Let me start by saying that, on the spectrum of high-risk pregnancies, I am on the lowest end. I am not on bed rest, my blood pressure is actually low, and there is not an immediate threat on my baby’s life or my own. I’m mainly considered high-risk because I have gestational diabetes and our daughter’s growth is being monitored for that and other reasons. I never expected to encounter any of this! My mom had three normal pregnancies (one in her 40s) and my first pregnancy, though uncomfortable, was completely normal. When the nurse told me I failed my first glucose test, I thought there had been a mistake. When I found out I failed the first of component of the longer glucose test, I knew this pregnancy was going to be very different from my last.

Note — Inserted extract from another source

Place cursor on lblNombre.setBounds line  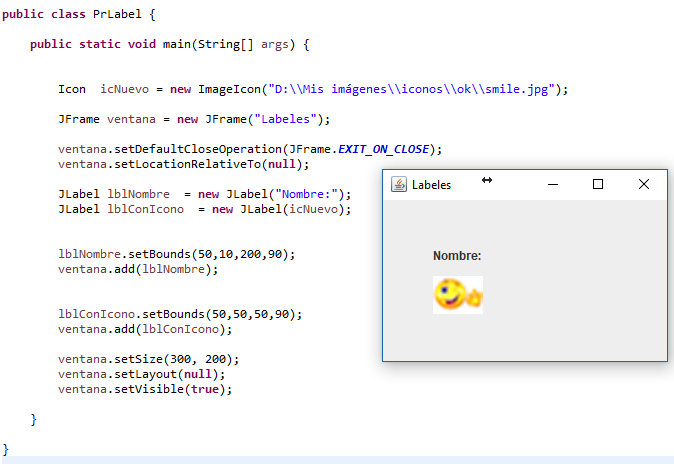(x=176, y=254)
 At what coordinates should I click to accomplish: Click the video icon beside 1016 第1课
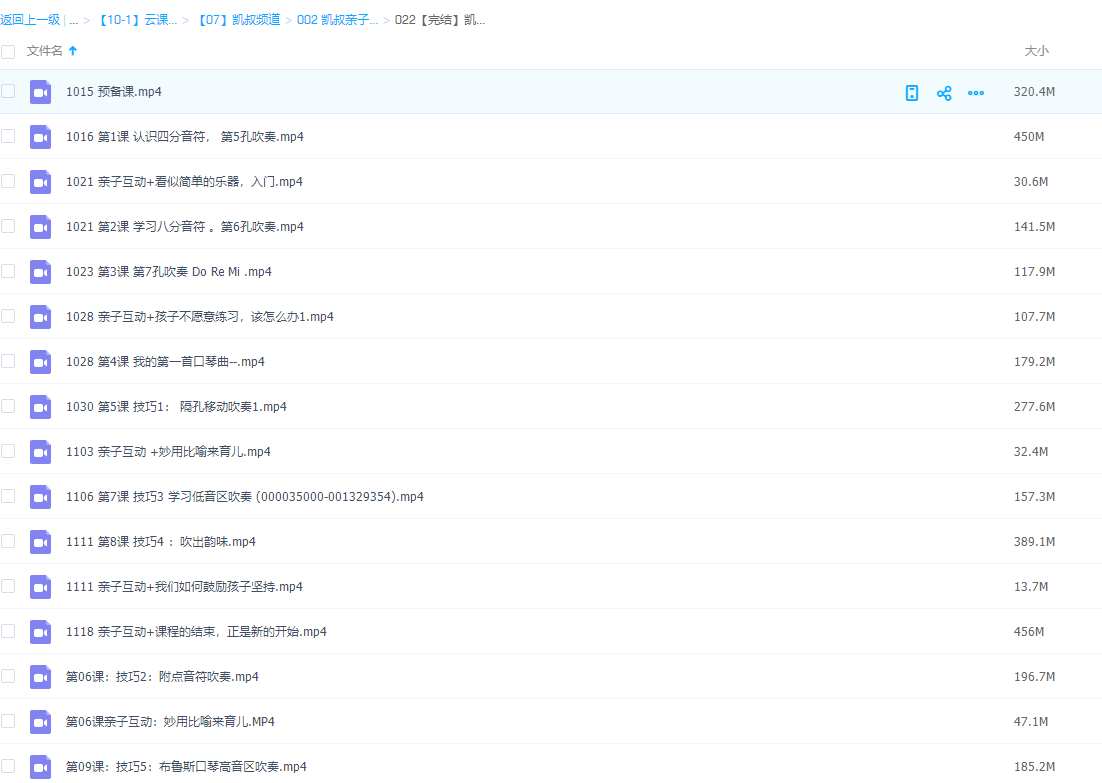coord(40,136)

Fast forward to today. I am okay and my baby is okay. That is the most important fact. But, I MISS FRENCH FRIES! I miss going more than a few hours without taking my blood sugar. And I miss going to bed without first injecting insulin into my stomach. This pregnancy has drained me physically, mentally, and emotionally in ways I never thought possible. Just the math involved in tracking everything is exhausting.

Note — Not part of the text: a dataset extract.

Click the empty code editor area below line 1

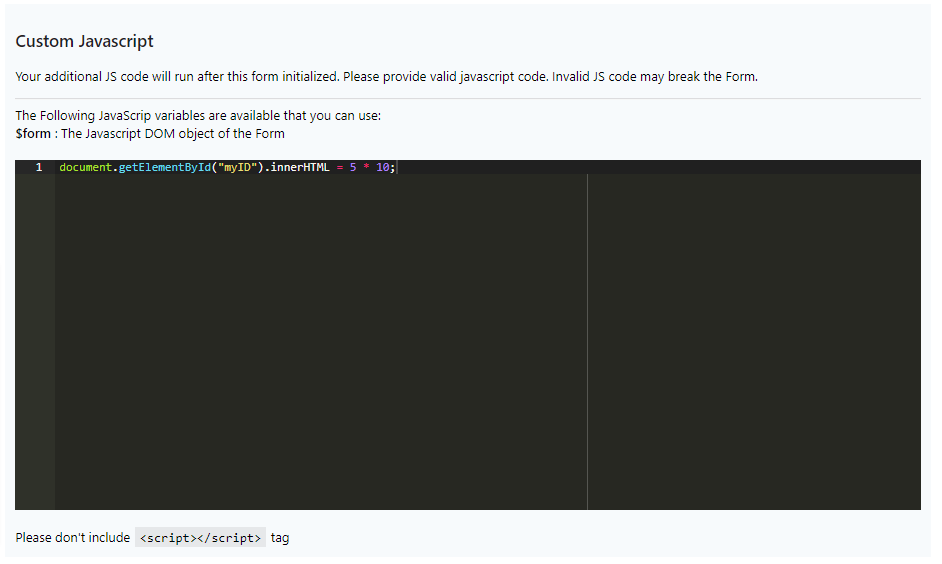tap(320, 340)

But that all brings me to my real point in this post. As many times as I have been encouraged and told that I am doing a great job, I have to say, I’m not. I’m not as strong as people tell me I am. I feel like a baby when my toddler doesn’t nap, and I could cry because I can’t have my therapy fries (I don’t do retail therapy, I do French fry therapy). I feel like a brat when someone says something so kind and I still snap because my blood sugar is low but it’s not snack time yet. And I feel like a drama queen when I think about all the moms who handle so much more than this.
The Real Strong Ones
In addition to bringing all of my own weaknesses to the forefront, this pregnancy has also allowed me to see the strength of others in a whole new light. Moms who have gone through way more injections than me just to get pregnant, you are strong. Moms who carry their children knowing they will have significant challenges after birth, you are strong. Moms who sit at the bedside of a sick child, you are strong. Single moms who do it all yourselves, you are strong. Your strength is not news to me; however, my own deficiencies have allowed me to appreciate your strength more than I ever could have before. I want to be strong like you, and I want you to know that I see you. I truly see you now, and you are all heroes to me.
Since I originally wrote this post, we welcomed a sweet baby girl into the world. She was born on Valentine’s Day, and I am continually inspired by all you strong mamas out there!